# she's afraid

in GEMSlast year


She's afraid

She's like a married virgin, no, not Mary the Mother of Jesus. She's one who is conscious of her pecuniary background, of the frailties of her economics. She is concerned about her survival model and the unimaginable complexity of introducing an extra mouth. She's worrisome of her past, and the set of events and decisions that limited her parents' possibilities and wildest dreams.

She's worried of what would become of her physiology if a non-challant spermatozoan fertilises her eggs: swollen legs, constant vomiting, spitting of unending saliva, enlarged nose, bigger lips, protruded tommy, distorted face, enlarged hips, sagged breasts, stretch marks, the-this-the-that of scary varieties. They would spell the end of her attractiveness, she imagines. How she would, for some time, if ever again, not be in the centre of cynosure.

She's concerned about how her next five years would be tied around the locus of a newborn. Sleeps that would be forfeited. Peace that might be sent on exile. Leisure time that might dash a 100m like a Usain Bolt. Movements that might be constrained. Activities that might be re-defined. The many things she would have to consider again, and again, if she would be branded a good mother, an Abiyamo in typical Yoruba parlance.

These were equally the fears of the mothers of the great heroes of our times, and the past.

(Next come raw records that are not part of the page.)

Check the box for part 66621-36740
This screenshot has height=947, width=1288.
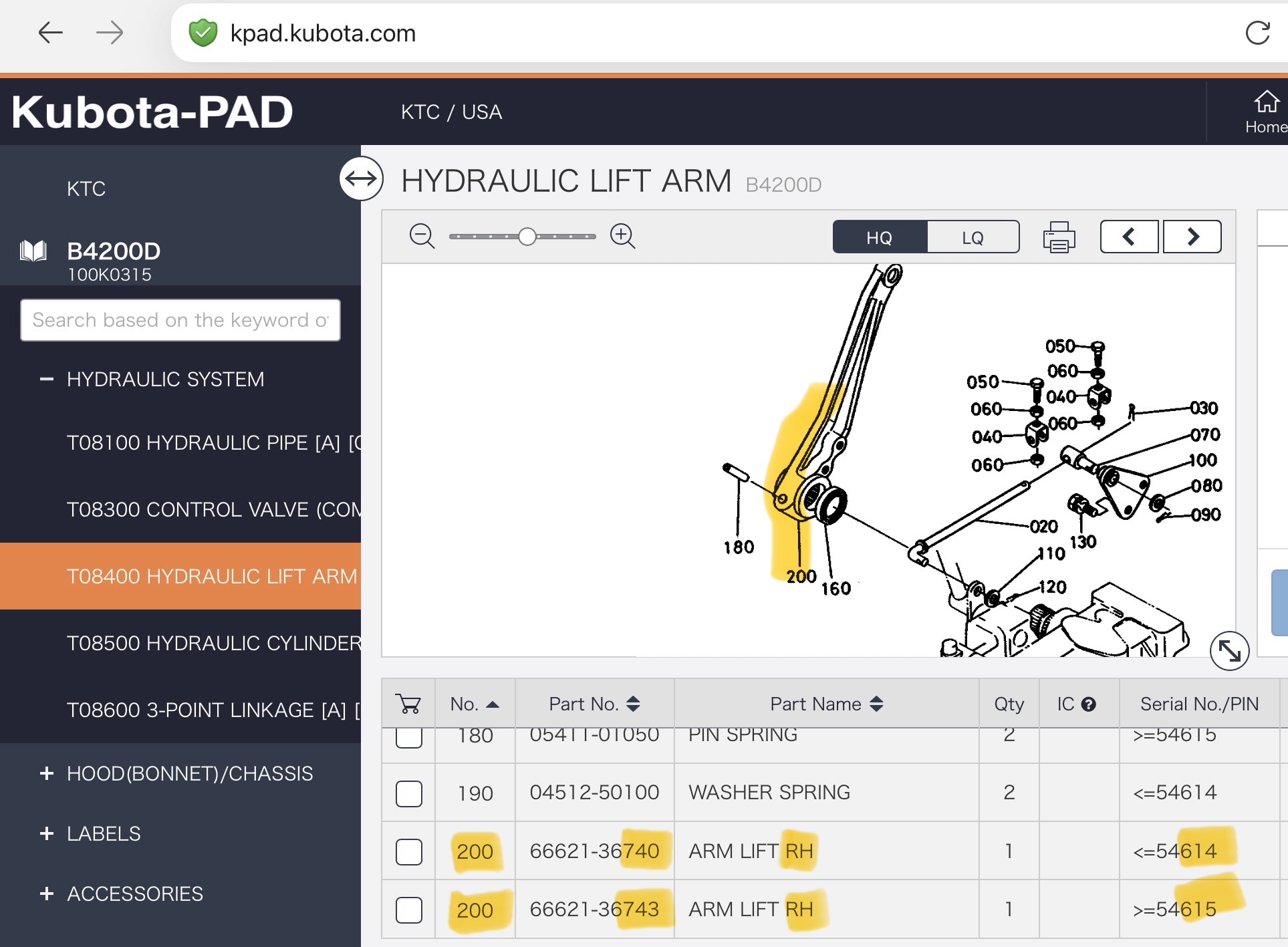point(409,852)
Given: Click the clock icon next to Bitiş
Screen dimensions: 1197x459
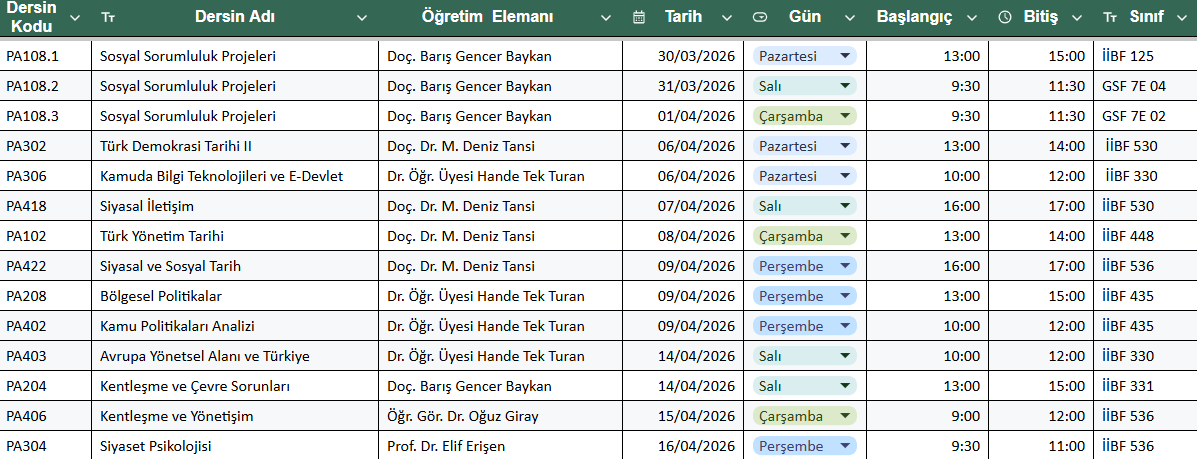Looking at the screenshot, I should pyautogui.click(x=1005, y=17).
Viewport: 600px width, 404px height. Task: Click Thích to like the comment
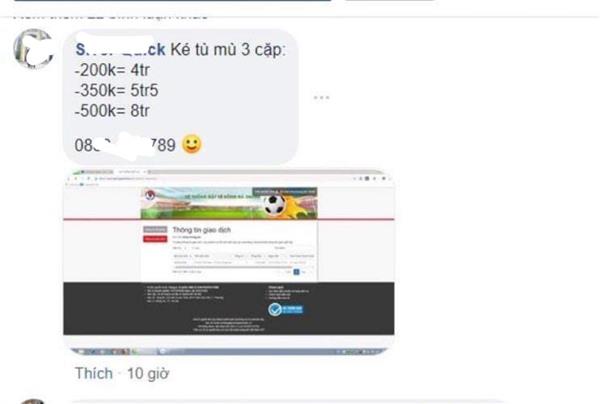pos(94,373)
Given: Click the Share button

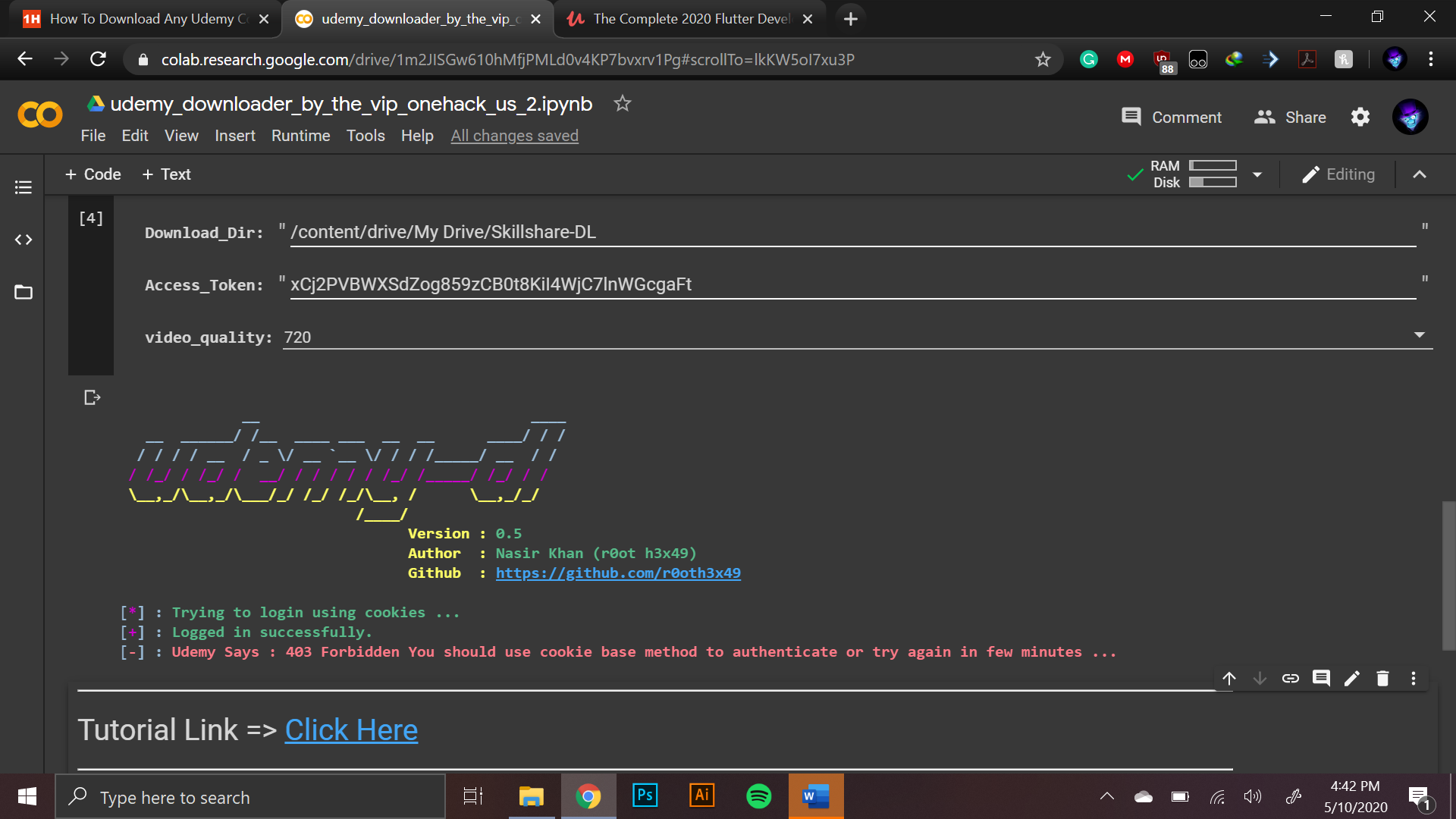Looking at the screenshot, I should 1290,117.
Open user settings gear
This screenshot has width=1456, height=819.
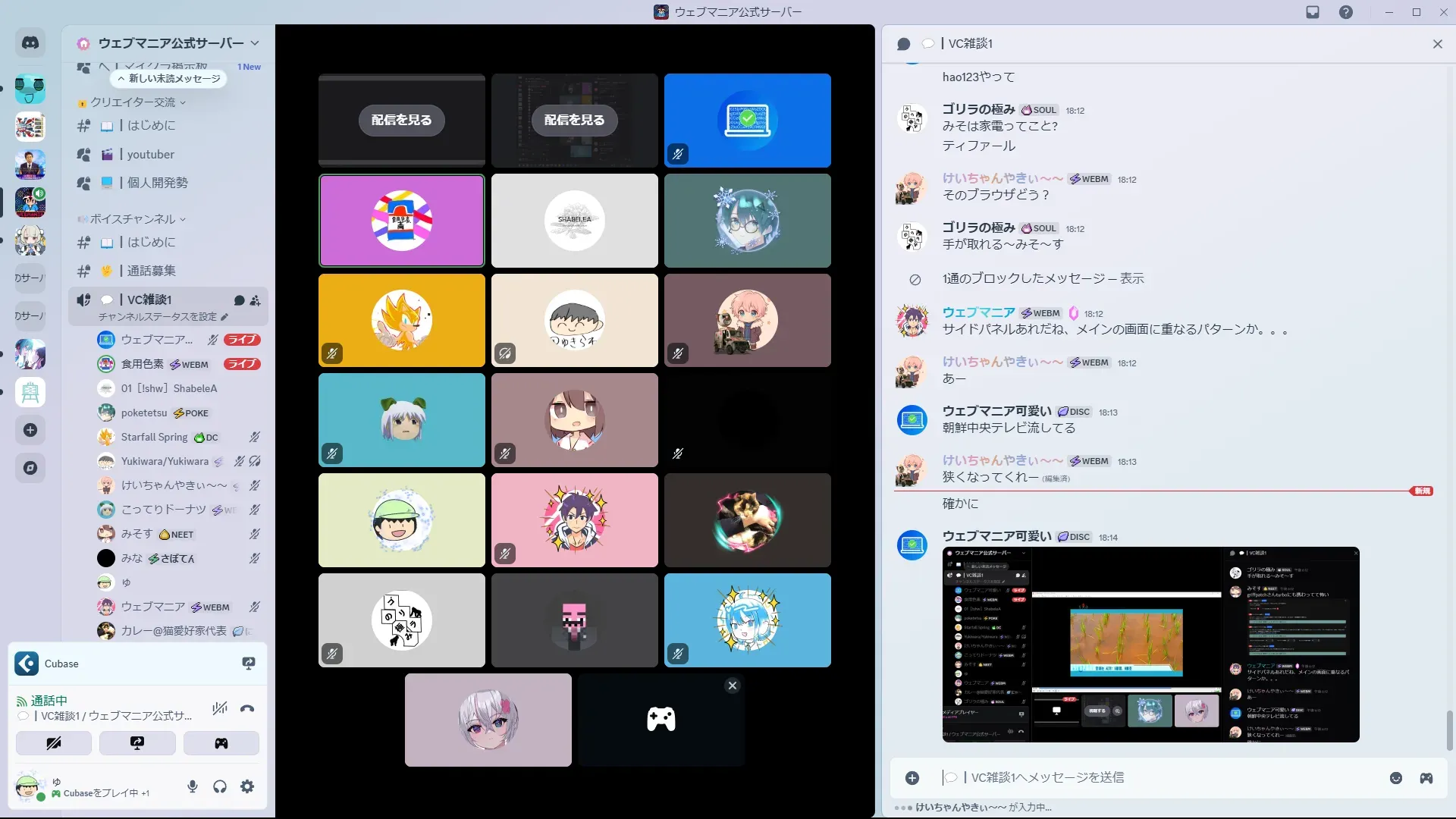(247, 786)
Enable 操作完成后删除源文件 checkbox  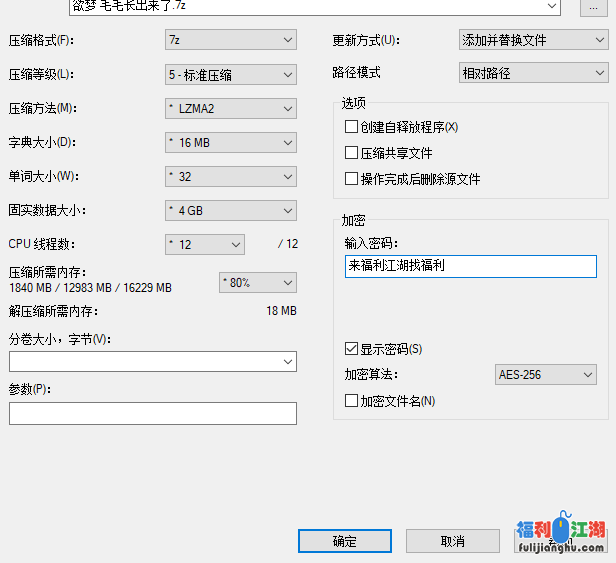coord(351,179)
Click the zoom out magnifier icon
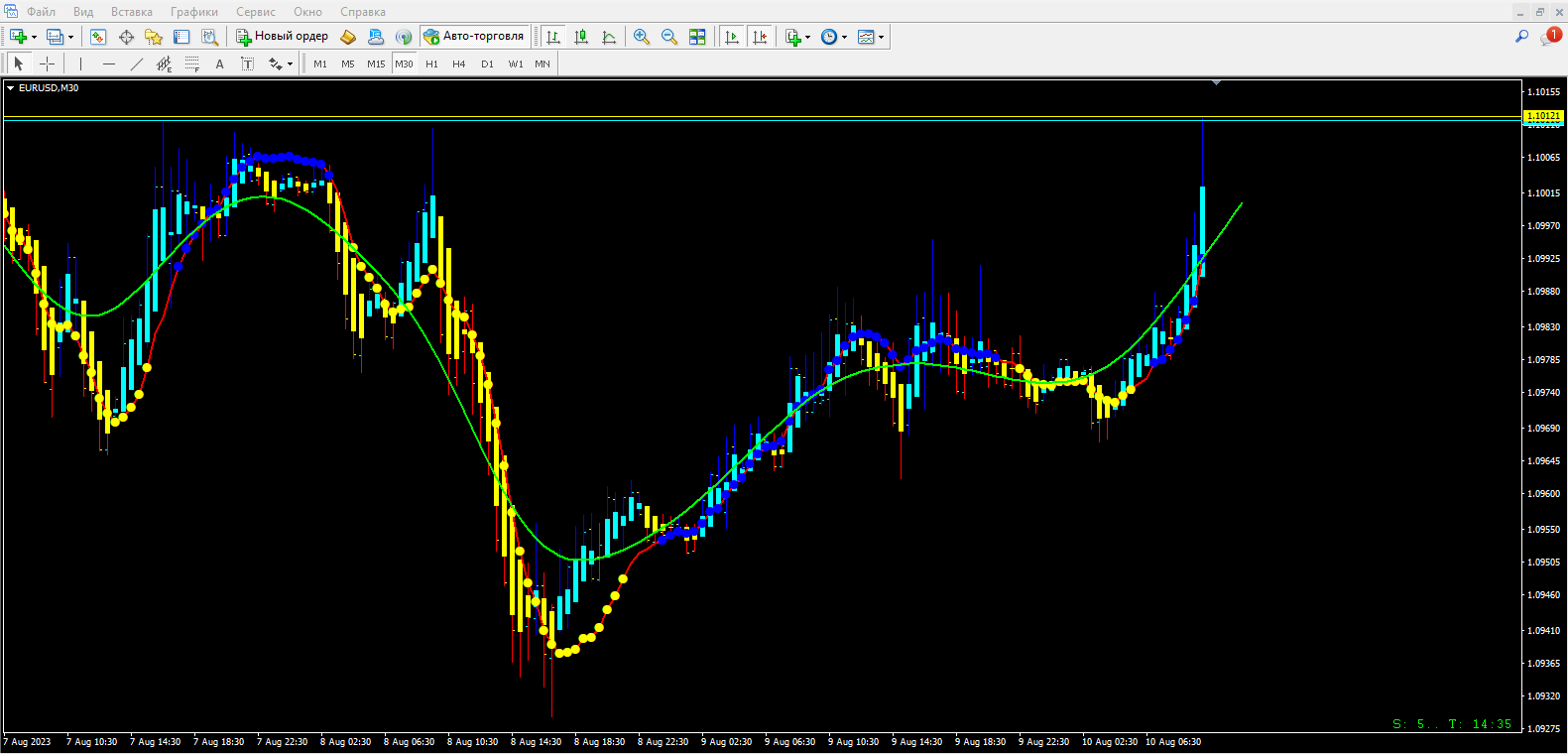 click(x=669, y=37)
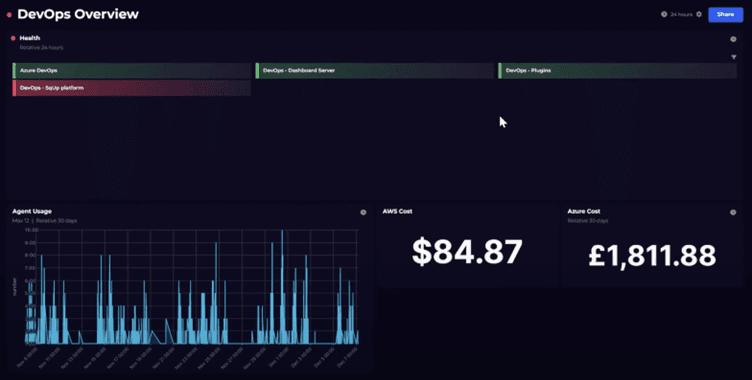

There wouldn't have been the Einsteins, the Gandhis, the Martins Luthers, the Edisons, the Wright Brothers, the Fords, the Socrates, the Platos, the Aristotles, the Marxs, the Rockerfellers, the Mandelas, the Hagins, the Baba Adeboyes, the Dangotes, the Bill Gates, the Zuckerbergs, the Ronaldos, the you, the me, the us. Think of a world without these people. Think of life without these human elements.

No, I am not talking about sexual liason. I am talking about how great things are birthed: the energy, the input, the commitment, the sweat, the tears, the blood. The friends we may lose in the process, the past we may never re-live, the opportunities we will watch walk past our eyes. The rejections, the private sacrifices, the prayers, the process, the becoming, the everything. In spite of all, we must do the expedient, we must obey the call of purpose and destiny-- this is how great institutions are birthed.